The son closes his eyes and shakes his head. He casts one glance at his old man and another at the beer crate. “One, two, three, four, five...” he carefully counts.
“Just five cans and you are already out, Dad. I swear I won’t let you have more than two next time”
“I wrote my bloody Civil services examination with six beers inside me...” retorts the old man “...and I still topped my college. What does that suggest to you, son?”
“It only suggests that all your other classmates wrote the exam with seven beers inside them. Ha ha”
“Funny, huh? Some sense of humour you’ve got. I am perfectly sober. Now answer my question”
“What question, Dad?” asks the son, innocently.
“Your poker face doesn’t work with me. I’ve only asked you one question. I remember what I asked and I know you remember what I asked. Now give me a straight answer” remarks the Dad, taking another swig at his canister. He seems to be getting more and more sober with every passing sip of his poison.
“Oh you mean the question about you passing your exam with six beers and...”
“No, the one before that” grunts the Dad, cutting his son short.

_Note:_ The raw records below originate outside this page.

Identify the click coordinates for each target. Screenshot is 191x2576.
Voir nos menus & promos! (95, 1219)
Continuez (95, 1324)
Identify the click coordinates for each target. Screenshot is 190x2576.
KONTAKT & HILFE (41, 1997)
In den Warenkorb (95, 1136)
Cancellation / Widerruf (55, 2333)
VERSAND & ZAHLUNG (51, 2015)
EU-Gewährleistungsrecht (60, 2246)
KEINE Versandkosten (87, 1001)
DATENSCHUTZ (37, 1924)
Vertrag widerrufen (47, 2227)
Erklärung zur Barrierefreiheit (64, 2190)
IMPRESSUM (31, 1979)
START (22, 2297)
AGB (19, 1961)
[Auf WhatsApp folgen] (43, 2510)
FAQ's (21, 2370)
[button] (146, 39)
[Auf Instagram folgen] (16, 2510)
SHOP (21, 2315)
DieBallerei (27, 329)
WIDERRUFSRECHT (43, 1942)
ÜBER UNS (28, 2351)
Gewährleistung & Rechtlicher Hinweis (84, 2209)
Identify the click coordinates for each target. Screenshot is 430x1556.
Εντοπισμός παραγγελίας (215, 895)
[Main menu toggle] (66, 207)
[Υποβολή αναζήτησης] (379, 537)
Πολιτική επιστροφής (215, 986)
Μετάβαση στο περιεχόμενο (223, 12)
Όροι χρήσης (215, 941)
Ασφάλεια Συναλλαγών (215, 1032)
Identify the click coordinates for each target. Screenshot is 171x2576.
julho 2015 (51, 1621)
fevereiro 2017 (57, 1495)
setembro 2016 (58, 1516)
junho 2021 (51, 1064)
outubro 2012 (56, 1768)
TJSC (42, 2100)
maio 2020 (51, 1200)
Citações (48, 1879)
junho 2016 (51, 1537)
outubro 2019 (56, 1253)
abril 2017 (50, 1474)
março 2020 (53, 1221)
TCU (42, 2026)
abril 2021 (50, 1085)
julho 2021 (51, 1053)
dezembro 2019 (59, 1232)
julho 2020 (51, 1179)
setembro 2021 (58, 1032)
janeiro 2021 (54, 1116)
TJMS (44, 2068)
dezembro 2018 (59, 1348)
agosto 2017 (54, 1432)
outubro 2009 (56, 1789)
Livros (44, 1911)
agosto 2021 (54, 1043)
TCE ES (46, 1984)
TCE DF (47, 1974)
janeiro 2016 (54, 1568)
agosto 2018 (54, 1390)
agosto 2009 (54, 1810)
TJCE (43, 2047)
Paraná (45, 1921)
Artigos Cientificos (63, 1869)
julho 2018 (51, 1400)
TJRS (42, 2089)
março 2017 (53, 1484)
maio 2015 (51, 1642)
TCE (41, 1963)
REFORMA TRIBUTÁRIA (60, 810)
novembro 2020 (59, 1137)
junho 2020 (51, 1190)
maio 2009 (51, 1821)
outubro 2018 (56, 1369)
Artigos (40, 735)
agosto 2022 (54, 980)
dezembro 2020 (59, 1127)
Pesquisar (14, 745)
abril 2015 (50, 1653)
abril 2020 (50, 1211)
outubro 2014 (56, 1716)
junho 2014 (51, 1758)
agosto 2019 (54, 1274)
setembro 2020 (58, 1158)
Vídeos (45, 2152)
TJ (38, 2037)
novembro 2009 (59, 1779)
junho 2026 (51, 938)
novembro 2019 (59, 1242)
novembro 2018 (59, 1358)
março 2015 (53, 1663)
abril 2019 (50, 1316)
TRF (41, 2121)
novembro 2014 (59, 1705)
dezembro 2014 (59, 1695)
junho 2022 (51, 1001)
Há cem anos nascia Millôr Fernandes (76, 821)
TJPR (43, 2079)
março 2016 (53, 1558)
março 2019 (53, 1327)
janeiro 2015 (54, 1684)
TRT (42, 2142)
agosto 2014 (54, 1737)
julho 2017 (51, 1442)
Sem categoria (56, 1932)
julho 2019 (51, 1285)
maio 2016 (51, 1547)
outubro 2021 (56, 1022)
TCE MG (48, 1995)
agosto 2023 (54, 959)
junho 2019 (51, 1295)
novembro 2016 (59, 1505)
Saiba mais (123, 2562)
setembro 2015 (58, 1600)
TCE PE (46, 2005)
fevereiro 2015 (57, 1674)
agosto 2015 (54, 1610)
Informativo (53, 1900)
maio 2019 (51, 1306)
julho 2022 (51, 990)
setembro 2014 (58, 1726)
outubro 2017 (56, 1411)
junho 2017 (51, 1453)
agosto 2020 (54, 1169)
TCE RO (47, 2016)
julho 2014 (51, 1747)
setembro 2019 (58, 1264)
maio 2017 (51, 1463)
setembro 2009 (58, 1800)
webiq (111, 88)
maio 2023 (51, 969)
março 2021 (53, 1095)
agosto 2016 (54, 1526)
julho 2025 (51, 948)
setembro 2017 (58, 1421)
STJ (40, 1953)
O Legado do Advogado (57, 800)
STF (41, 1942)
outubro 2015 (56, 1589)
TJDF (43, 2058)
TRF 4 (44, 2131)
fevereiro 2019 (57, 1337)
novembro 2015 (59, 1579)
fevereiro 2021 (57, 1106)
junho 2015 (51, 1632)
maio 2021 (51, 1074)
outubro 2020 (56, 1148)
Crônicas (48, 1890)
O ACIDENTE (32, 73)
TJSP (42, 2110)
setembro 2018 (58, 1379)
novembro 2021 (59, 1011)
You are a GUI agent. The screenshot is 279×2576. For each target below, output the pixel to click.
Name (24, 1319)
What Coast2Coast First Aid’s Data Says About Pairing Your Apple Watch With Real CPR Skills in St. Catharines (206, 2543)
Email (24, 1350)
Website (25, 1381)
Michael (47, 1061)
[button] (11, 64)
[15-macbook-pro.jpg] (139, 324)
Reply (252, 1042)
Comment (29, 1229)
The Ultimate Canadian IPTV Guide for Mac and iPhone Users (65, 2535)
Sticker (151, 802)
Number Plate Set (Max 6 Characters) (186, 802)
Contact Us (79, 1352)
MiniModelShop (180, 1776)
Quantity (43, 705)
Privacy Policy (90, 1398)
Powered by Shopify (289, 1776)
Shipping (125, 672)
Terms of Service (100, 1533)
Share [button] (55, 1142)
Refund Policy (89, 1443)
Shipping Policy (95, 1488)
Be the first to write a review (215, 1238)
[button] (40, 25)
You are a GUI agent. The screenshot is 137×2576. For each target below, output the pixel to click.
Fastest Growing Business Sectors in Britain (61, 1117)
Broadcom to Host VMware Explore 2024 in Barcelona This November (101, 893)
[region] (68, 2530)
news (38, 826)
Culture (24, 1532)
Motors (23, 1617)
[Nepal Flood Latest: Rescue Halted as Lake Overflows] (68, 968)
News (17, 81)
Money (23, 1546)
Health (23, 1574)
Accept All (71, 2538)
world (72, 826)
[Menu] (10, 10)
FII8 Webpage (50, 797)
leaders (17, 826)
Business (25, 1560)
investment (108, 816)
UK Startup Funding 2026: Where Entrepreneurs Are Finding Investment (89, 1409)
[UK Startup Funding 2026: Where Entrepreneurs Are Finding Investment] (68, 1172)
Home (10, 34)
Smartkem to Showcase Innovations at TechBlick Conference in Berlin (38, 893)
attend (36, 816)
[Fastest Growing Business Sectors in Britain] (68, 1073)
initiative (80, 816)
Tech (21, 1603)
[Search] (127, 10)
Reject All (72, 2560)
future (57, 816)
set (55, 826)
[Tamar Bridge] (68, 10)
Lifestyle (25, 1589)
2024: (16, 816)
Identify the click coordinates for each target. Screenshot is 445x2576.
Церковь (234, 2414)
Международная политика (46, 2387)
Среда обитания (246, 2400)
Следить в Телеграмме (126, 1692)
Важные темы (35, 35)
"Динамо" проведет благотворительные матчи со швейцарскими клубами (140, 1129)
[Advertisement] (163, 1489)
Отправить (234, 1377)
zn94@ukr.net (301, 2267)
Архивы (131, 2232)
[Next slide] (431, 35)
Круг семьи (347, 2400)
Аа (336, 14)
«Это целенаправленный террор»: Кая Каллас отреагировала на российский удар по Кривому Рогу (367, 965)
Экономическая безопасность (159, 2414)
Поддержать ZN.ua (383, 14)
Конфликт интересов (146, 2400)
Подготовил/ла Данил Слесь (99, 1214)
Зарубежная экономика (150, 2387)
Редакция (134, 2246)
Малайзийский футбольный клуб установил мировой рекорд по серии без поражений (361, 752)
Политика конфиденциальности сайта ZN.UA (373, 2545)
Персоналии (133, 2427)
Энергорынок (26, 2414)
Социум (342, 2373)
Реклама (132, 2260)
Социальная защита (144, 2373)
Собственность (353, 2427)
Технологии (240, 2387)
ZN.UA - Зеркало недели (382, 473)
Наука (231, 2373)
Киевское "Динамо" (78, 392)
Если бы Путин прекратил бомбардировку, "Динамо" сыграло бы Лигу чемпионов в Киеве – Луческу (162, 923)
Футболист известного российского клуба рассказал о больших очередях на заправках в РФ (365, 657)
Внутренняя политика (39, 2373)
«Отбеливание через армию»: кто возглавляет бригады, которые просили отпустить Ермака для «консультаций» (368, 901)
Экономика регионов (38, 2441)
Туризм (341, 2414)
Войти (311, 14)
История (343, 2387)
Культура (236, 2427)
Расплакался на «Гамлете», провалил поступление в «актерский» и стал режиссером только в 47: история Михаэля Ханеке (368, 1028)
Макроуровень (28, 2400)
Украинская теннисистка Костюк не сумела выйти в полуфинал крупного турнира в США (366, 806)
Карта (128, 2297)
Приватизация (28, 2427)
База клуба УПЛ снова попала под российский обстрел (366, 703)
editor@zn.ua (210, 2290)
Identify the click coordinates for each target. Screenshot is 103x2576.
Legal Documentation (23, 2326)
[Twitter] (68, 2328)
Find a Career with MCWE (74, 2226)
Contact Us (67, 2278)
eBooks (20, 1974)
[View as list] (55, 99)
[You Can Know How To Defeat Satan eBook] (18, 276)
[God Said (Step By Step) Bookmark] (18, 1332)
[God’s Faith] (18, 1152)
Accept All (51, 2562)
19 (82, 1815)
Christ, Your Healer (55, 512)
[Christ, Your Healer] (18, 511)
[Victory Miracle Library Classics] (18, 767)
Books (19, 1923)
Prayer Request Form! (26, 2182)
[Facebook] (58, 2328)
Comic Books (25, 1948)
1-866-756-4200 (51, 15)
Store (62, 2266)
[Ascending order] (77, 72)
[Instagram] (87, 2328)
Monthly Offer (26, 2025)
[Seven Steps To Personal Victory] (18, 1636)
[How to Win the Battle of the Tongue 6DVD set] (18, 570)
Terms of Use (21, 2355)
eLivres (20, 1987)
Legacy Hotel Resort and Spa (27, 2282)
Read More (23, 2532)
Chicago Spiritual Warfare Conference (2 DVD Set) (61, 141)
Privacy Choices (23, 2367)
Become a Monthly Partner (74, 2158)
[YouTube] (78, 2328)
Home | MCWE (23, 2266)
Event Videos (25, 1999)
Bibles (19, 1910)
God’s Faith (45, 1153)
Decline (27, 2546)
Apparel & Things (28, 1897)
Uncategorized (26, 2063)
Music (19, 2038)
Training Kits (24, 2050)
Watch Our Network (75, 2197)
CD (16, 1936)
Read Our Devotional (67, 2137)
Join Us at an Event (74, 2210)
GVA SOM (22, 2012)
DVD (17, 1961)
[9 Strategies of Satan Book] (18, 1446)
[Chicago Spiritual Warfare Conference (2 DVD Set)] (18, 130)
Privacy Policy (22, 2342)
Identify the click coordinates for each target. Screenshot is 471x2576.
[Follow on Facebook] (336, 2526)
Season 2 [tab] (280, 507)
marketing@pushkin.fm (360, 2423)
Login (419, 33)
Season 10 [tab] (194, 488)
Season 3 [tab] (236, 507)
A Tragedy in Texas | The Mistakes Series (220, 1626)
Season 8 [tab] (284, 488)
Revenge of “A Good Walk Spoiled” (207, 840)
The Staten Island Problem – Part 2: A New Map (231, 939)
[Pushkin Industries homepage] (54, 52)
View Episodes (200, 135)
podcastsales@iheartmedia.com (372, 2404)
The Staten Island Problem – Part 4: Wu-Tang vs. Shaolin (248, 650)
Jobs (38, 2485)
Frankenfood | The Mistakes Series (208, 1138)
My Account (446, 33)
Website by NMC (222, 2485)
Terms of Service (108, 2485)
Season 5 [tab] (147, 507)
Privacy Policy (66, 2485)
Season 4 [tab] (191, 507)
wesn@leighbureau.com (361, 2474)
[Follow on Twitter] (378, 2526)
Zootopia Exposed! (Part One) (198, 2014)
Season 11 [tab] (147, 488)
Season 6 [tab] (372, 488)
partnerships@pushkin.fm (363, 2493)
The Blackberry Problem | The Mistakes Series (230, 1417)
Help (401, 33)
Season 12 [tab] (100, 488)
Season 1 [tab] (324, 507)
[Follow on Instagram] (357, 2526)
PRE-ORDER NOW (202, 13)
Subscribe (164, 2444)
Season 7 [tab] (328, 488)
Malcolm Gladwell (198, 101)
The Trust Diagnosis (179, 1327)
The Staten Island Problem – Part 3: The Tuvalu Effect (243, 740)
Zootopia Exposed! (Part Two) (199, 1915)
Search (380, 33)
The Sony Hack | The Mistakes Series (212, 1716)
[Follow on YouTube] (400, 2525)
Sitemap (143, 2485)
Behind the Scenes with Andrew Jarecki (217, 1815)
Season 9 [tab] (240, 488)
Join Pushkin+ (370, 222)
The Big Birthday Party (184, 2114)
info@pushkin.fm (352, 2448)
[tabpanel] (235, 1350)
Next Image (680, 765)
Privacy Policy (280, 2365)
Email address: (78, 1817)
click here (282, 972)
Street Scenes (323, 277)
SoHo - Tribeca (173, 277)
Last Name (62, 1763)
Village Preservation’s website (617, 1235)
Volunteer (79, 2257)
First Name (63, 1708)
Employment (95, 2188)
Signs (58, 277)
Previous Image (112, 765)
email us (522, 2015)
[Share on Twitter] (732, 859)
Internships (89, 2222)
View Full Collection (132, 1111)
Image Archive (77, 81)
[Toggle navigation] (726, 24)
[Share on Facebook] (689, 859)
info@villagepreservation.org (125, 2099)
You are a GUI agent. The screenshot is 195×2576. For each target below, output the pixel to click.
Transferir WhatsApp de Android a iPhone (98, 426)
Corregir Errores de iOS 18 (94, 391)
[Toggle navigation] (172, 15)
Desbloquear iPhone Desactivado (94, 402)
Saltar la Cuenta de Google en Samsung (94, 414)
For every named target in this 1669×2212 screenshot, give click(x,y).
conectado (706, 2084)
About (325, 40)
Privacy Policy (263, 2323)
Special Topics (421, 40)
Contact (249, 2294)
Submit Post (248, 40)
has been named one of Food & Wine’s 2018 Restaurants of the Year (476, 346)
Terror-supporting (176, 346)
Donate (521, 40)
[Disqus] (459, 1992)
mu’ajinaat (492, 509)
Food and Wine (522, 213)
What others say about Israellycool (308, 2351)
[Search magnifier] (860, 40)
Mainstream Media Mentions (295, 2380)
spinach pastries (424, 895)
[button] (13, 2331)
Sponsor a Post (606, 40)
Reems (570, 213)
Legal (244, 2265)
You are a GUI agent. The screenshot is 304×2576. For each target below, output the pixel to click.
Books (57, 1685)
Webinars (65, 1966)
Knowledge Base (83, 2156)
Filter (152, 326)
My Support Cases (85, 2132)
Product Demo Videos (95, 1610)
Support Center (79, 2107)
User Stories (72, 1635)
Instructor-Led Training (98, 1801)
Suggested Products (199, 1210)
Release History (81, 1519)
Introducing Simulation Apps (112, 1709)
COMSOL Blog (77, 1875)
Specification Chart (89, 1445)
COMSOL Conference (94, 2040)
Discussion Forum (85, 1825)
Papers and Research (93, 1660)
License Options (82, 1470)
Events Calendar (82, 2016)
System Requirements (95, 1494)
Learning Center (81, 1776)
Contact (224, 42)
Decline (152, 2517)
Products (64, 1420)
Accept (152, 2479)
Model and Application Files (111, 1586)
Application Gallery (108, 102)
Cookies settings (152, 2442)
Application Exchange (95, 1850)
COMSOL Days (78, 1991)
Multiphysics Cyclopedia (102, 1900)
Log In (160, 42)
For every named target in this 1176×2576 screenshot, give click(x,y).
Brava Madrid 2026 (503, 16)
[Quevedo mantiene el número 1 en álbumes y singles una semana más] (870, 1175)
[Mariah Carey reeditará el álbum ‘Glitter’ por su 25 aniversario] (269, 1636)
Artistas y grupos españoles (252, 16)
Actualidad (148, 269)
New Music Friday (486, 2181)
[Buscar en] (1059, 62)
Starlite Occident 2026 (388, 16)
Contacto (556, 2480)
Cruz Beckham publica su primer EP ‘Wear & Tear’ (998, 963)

Silence. The son lets out a big sigh that reeks of all the alcohol he’s had. He gives up. He knows there is no way out tonight. Daddy dearest has extended a vice like grip on him, which only threatens to tighten with every can of beer being emptied. He looks away from his Dad. More silence fills the air. The motley bunch of crickets continues to chirp away in disharmony. What’s with the crickets and their bad singing tonight? Have they been drinking out of the beer-cans too?
“Girl.... Ahh... any girl would do, Dad... I mean ... no specific expectation as such, just any girl would do for marriage... I mean, I don't know, you say...“ replies the son with slurring honesty.
“O ho just any girl will do, eh? Very good. You’ve made my search criteria narrower then. That rag-picker who comes to pick up the thrash everyday is also “just any girl”. You want me to ask for her horoscope eh?”
“Ha, must say your ripping sarcasm is improving day by day, Dad.”
“I know. With you for a son, I’m bound to go on and receive an A+ for sarcasm, someday”
“Well, I only have modest expectations for marriage, Dad. For a wife, I’d only want someone like Angelina Jolie… Heh heh”
“Anjali, who?”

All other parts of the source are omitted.